Clean
The true story of a local resident
In honor of Black History Month, I would like to introduce you to Steve Carmon.
Oftentimes, I embarass my children over my tendency to strike up conversation with strangers. On one such occassion, I was standing in the cafeteria at Franklin Middle School in Champaign, IL, where I was waiting to meet with a student whom I was mentoring through the CU One-to-One Mentoring Program. I watched as this stranger diligently cleaned up after another lunch hour eruption of debris. I offered a friendly hello and a word of gratitude for his custodial service. As we shook hands and exchanged pleasantries, I saw that this man was a bright soul. With a grin, he confessed the daily mess could easily get under his skin, but he quickly credited God for giving him decades of patience for the work.
Each week, I not only looked forward to meeting with my mentee, but now Steve, as well, for our brief cafeteria chats. After many months, I mustered up the courage to ask Steve a question: could we meet up sometime so that I could hear more of his story? I gathered that this man had a story living in his bones, one that needed to be told, one I needed to hear. I didn’t presume I was the one who should record and share it, but here I was, a ready and willing party to listen and write. Steve agreed and we had a couple hours of conversation in 2025 on the threshold of his retirement, surrounded with the sounds of the school’s furnace churning in the large mechanicals room, where Steve had his custodial office.
With Steve’s permission, I now offer you his story. I’ve taken some poetic license, but I sought to steward Steve’s story with dignity and wonder, writing a narrative that remains faithful to the contours and timeline of Steve’s life.
Introduction
“Some of you are gonna make it, and some of you aren’t.”
Like a line drawn in the sand, the words sort and divide the children’s futures.
The words are traumatic—words a child can’t unhear; seeds planted deep in the soil of youth, hidden from the sun’s warmth.
The words are honest words a teacher can’t tame, carrying the force of a torrent cascading over lips, down into the canals of young souls, carving memory banks of rivers for wide-eyed children at her feet.
These are the words a beloved son heard as a young boy in his Chicago Public School classroom.
Those are the words he has carried—one of those prophesied ones who actually did make it.
Chapter 1: Origins
See the woman—a strong, enduring Black woman. Feet planted in the blood-stained soil of generations of toil.

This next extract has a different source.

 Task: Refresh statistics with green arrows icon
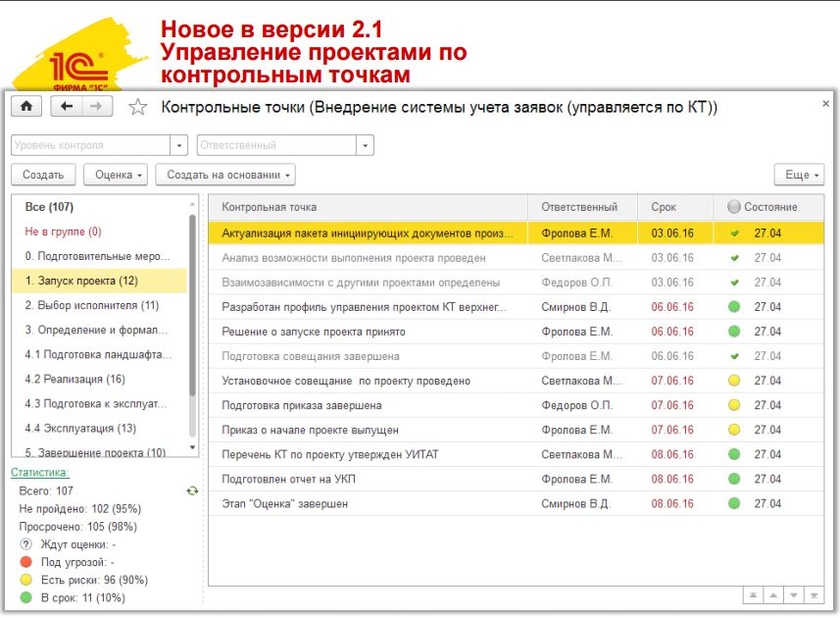(192, 491)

Her body weary, her soul hungry. For liberty. For new beginnings. She flees Mississippi and marches up the migration highway, against the flow of the Big Muddy, north past the city of blues, on up yonder to the oft-envisaged freedom of the north, where a big city with big promises and big buildings lay nestled on the enchanted shores of one Great Lake.
Carried now to the embrace of other Black mothers and fathers, her elders welcoming her to her new home in Chicago.

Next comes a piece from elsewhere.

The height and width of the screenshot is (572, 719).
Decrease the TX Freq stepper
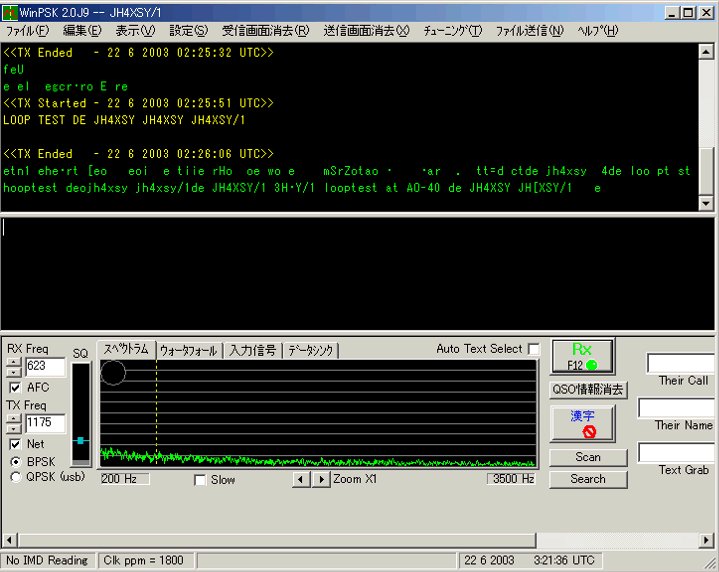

She doesn’t have two nickels to rub together, but she has a dream held tightly in her hand. This will do, she says. This will do. A fresh start.

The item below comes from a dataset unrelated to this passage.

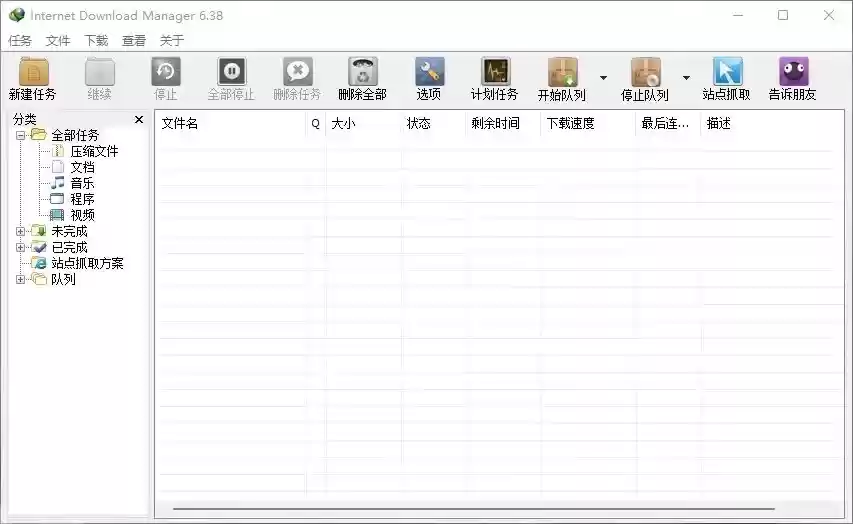Image resolution: width=853 pixels, height=524 pixels.
Task: Launch 站点抓取 (Site Grabber) from the toolbar
Action: point(727,73)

A decade passes like the flow of that mighty Mississippi her mother left behind so many moons ago. The sweltering summer nights of her ancestor’s slavery-laden south are but a metamorphosized memory become ice-cold winter days, gray with a grinding poverty of the quasi-free north.
One, two, three, four, five, six, seven, eight—the babies come. Her womb is weary and empty now; her soul full of children, each one precious, each one loved.
One of her babies grows up and becomes a mother herself. A new generation is born into a decade of upheaval, tossing and churning the soil and soul of a nation. Cries of liberation spread across the land, against the flow of Jim Crow’s tide.
--
1963.
See now the woman’s third child, a boy—a beloved son. She names him Steve.
“Mama, we’re hungry,” her children cry. Mama’s got bellies to fill. She does what she can—whatever she must—to fill that table with food. It’s not the generous plates of fried chicken, greens, cornbread, and sweet potato pie of her dreams, but it’ll do. It’ll do.
Four beloved sons, two beloved daughters, and mother in a three-bedroom apartment. The apartment small, the roaches big. The building towers high, but the weight of poverty pulls down. Each day, they climb those hundred stairs, weaving couches and refrigerators in and through those dim, narrow corridors. Never feeling safe, sleeping with one eye open, she carries an ice pick wherever she goes. You never know what specter of violence is slinking in the shadows.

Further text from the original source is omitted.